(Collected data)
-------
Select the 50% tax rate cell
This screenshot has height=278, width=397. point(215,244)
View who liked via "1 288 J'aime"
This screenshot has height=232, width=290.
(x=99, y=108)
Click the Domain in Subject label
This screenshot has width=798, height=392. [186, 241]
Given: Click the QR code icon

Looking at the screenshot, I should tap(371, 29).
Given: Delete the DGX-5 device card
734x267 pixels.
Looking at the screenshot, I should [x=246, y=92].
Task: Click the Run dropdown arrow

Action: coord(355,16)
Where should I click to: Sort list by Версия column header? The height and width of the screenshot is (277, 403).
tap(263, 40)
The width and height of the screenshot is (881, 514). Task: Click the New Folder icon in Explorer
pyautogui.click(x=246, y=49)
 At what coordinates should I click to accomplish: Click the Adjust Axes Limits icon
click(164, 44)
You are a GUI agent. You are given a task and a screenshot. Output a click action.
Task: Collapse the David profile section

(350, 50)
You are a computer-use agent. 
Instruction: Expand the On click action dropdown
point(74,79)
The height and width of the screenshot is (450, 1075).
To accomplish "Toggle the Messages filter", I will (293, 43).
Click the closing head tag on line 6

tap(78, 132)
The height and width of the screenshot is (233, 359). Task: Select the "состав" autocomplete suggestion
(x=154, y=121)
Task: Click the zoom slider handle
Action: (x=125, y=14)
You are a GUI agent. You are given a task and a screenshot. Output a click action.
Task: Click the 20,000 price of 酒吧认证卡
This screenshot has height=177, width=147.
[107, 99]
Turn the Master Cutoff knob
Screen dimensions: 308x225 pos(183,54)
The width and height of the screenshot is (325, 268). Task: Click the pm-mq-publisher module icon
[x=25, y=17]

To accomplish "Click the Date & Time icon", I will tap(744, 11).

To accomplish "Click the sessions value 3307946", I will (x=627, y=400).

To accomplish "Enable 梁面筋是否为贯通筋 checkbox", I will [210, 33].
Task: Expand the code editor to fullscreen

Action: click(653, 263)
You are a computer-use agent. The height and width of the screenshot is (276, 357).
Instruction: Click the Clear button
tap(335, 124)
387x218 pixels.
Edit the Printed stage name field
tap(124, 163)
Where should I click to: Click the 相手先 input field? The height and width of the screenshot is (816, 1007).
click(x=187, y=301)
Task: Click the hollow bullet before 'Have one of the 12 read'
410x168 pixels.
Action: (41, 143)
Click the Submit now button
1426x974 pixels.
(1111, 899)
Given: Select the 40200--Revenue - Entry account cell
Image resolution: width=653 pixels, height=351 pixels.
-------
Lines containing the string "will" are the ones to copy from the entries above.

### Result
To accomplish "Toggle the Messages filter", I will (293, 43).
To accomplish "Click the Date & Time icon", I will tap(744, 11).
To accomplish "Click the sessions value 3307946", I will (x=627, y=400).
To accomplish "Enable 梁面筋是否为贯通筋 checkbox", I will [210, 33].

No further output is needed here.